The concept of bacterial dark matter stems from our inability to culture most microbes and represents a fundamental gap in our knowledge of microbial diversity. Herein we present the domestication of such an organism: a previously uncultured, novel species from the rare-Actinomycetes genus
Verrucosispora
. Although initial recovery took >4 months, isolation of phenotypically distinct, domesticated generations occurred within weeks. Two isolates were subjected to phenogenomic analyses, revealing domestication correlated with enhanced growth rates in nutrient-rich media, but diminished capacity to metabolize diverse amino acids.

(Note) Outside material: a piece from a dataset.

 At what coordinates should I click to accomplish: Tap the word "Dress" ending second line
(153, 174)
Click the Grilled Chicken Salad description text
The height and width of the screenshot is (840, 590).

This is seemingly mediated by genomic atrophy through a mixed approach of pseudogenization and reversion of pseudogenization of amino acid metabolism genes. Conversely, later generational strains had enhanced spore germination rates, potentially through the reversion of a sporulation-associated kinase from pseudogene to true gene status. We observed that our most wild-type isolate had the greatest potential for antibacterial activity, which correlated with extensive mutational attrition of biosynthetic gene clusters in domesticated strains. Comparative analyses revealed wholesale genomic reordering in strains, with widespread SNP, indel and pseudogene-impactful mutations observed. We hypothesize that domestication of this previously unculturable organism resulted from the shedding of genomic flexibility required for life in a dynamic marine environment, parsing out genetic redundancy to allow for a newfound cultivable amenability.
Importance
The majority of environmental bacteria cannot be cultured within the laboratory. Understanding why only certain environmental isolates can be recovered is key to unlocking the abundant microbial dark matter that is widespread on our planet. In this study we present not only the culturing but domestication of just such an organism. Although initial recovery took >4 months, we were able to isolate distinct, sub-passaged offspring from the originating colony within mere weeks. A phenotypic and genotypic analysis of our generational strains revealed that adaptation to life in the lab occurred as a result of wholesale mutational changes. These permitted an enhanced ability for growth in nutrient rich media, but came at the expense of reduced genomic flexibility. We suggest that without dynamic natural environmental stressors our domesticated strains effectively underwent genomic atrophy as they adapted to static conditions experienced in the laboratory.